How could it be that a screen capture with such clearly legible text (certainly at least as legible or more legible than most text that has been passed through a scanner) was uninterpretable by OCR applications? It appears that mainstream OCR applications are designed to work with high-resolution images, whereas I was dealing with low-resolution anti-aliased text from screen captures which is a special use case for OCR. In fact, I found somebody's thesis and other research addressing this problem.
Fortunately, I found several applications designed to perform OCR against screen-captured text with small font sizes. For the most part, these applications are available only for Microsoft Windows. I applied the same process to test all applications: I opened a sample screen capture and used each app to interpret selected lines of text--this was done by using the OCR app to selectively highlight 1 row of text at a time (even though some of the apps also had options to interpret the entire screen shot). Here are my impressions of how these OCR applications performed against screen captures containing medical terminology.
- Screen OCR (http://www.screenocr.com/, $29.95, 21-day free trial). I was very excited about this app since the first thing it did was build a font database which gave me the impression that it would fine-tune its accuracy by customizing its interpretation based on the font. I had nearly 700 fonts cataloged in its database, and the process took less than 5 minutes. However, when trying to apply the OCR, it produced only gibberish. I probably was doing something wrong, but after tinkering around with all the settings and reading the help documentation, I still couldn't figure out how to use it and simply gave up.

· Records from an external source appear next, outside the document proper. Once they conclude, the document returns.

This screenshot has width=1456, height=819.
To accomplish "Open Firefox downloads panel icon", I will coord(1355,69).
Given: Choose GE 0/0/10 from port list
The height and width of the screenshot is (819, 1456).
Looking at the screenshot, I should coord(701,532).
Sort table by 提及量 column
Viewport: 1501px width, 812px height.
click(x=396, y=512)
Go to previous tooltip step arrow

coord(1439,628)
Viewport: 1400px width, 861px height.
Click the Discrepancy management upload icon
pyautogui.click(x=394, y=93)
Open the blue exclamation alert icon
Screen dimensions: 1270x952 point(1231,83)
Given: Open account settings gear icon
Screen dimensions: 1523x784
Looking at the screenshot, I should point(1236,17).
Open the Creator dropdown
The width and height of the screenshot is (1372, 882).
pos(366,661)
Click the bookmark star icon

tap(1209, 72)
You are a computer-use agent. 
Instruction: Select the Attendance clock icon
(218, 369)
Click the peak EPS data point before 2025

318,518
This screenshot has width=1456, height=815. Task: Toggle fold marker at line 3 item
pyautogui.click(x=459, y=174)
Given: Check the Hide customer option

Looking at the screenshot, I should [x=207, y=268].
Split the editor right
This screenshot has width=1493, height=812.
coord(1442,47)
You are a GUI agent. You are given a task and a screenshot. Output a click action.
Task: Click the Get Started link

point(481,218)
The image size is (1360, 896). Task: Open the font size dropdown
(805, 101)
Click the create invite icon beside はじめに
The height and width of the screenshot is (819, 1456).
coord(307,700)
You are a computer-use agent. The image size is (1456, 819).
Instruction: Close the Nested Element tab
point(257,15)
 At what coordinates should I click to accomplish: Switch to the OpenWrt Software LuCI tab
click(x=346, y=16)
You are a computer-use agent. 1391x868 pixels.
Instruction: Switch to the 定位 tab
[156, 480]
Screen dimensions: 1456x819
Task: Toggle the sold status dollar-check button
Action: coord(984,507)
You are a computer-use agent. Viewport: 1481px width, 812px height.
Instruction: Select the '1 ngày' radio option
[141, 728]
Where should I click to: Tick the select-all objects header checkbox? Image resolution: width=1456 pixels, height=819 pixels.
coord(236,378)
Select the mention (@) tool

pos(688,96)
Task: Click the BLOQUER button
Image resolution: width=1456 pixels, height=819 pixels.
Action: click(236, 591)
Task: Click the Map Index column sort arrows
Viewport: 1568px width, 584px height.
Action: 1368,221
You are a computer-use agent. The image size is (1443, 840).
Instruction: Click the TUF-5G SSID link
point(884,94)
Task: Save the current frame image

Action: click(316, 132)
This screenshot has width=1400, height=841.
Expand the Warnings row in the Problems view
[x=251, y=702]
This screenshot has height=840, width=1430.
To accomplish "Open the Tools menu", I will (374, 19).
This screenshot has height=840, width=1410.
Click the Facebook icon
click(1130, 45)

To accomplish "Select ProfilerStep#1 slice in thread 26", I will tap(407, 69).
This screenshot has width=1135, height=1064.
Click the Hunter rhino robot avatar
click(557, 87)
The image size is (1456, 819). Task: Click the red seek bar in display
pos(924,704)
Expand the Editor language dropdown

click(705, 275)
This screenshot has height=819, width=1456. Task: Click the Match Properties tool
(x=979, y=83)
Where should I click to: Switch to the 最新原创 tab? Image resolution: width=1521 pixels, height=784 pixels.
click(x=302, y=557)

- CaptureText (http://www.capturetext.com/, $29.95, 21-day free trial). Turns out that this is exactly the same application at Screen OCR. It did not build a font database, but I assume that is because Screen OCR already built one. The user interface, options, color scheme, and results (gibberish) were exactly the same as Screen OCR, so I guess the company is trying to sell the same product under 2 different names. Weird.
- Boxoft Screen OCR (http://boxoft.com/screen-ocr/, $27, 15-day free trial). Unlike the other 2 OCR apps above, Boxoft Screen OCR did not build a font database, so I was able to start using it right out of the box. Overall accuracy was fair, as it made several common errors such as misinterpreting the "%" character as "'/o" and confusing "e" for "o" on occasion.
- Capture2Text (http://capture2text.sourceforge.net/, free/open source). Overall accuracy was good, but the user interface was clunky, and access to the clipboard with the OCR-converted text was awkward.
- ABBYY Screenshot Reader (http://www.abbyy.com/bonussr/, free full unlimited license). This OCR app had good accuracy. Although it did make some mistakes, I felt that the mistakes were reasonable in the sense that the text was of a higher level of difficulty to interpret, and the accuracy was the best of all the apps that I tested. Similar to Capture2Text, I had a hard time figuring out how to reveal the OCR-converted text in the clipboard, but perhaps there is a setting that I need to tweak to see the text in real time.
I should also mention that I came across Tesseract, but since it is an open source OCR engine without a user interface, I was unable to review it. I don't know if any of the above apps actually leverage Tesseract. In any case, if you are a developer, then maybe you can make use of it. I just don't know how.
So in summary, I feel that ABBYY Screenshot Reader is the king of the mountain for OCR use cases where you need to grab text of small font sizes from screen captures. Are you aware of other OCR apps that perform well against screen-captured text in small font sizes? Do they perform better than ABBYY Screenshot Reader? Please share, I would love to know!
Nice article, Dr.Lee. Gives a good overview of technologies that we could leverage for some quick wins. Thanks.